With all my marathon ventures (especially my injury) comes a steady stream of advice from family, friends, and all those genuniely concerned..."You should_____, Sherise" My typical response? "I know, I know..."
I know this isn't a piece of cake. I know that our bodies are not meant to pound pavement for such great a distance. I know I'm not the poster child for marathon training. I know this is slightly absurd. I know that I could stop at any time.

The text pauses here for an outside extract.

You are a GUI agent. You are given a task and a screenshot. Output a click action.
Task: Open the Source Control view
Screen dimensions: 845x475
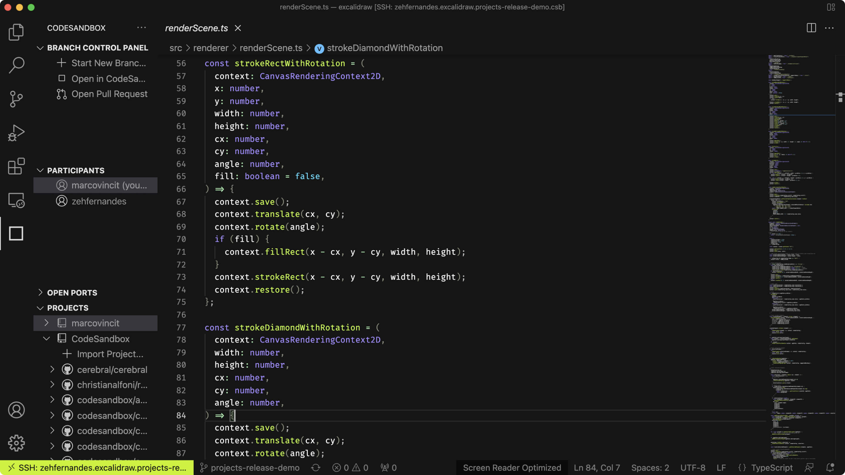coord(16,98)
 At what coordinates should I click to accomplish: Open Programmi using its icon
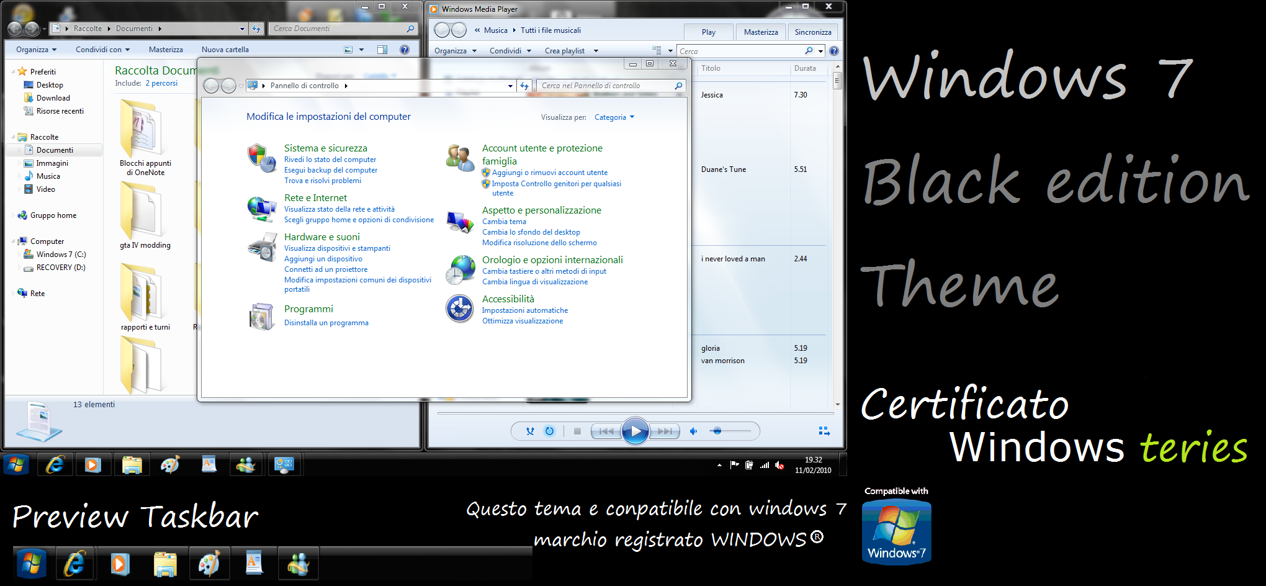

And believe me, I want to stop.
Yet I'm realizing that these things take time. I find sometimes that I often make these rash decisions that prevent me from seeing the beauty that awaits those who are patient. This past week I had a student come into my office for what I thought would be a typical check-in (note to self: never assume this). I was prepared with my spiel until I realized that the student was starting to cry. Oopsies. And I was ready to send her along her merry way! The worse thing is, I made the same mistake the second time she came in (thank goodness for a box of Kleenex in my office).
The student was privately dealing with an intense emotional pain. And though she did not disclose, I guessed what it was and realized--God placed me her way for a specific purpose. And for reasons unexplainable she said she felt better from talking with me. And me in my hurriedness would have missed out.
So before I call it quits, I ask for grace to wait this out.